▶ [Stated task] Set down, word for word, the lines of the items below from the line with "Where should I click to: Click the Appointment" to the line with "Click the On Hand column header", both of those lines included. Omit the pictures from your copy.

▶ [Extracted entries]
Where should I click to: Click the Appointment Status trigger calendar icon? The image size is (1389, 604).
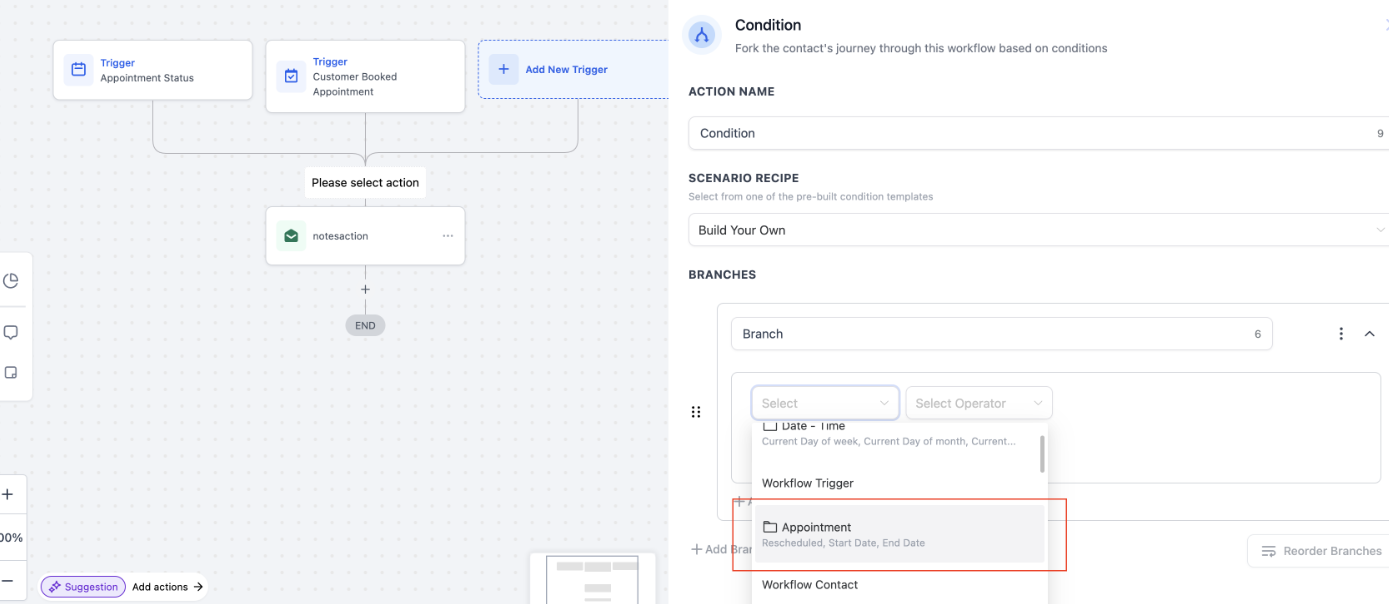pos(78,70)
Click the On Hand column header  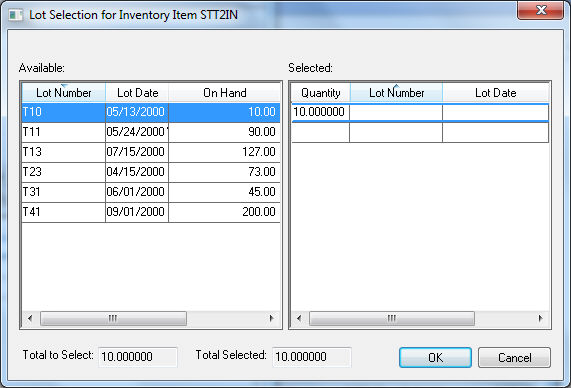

==

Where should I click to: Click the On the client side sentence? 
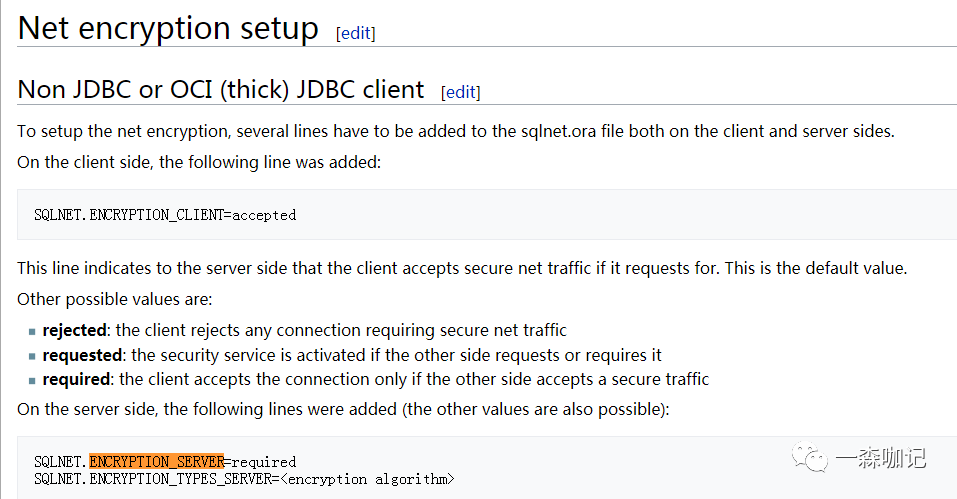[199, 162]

▶ [Answer to this problem]
Where should I click to: Click the Appointment Status trigger calendar icon? The image size is (1389, 604).
pos(78,70)
Click the On Hand column header  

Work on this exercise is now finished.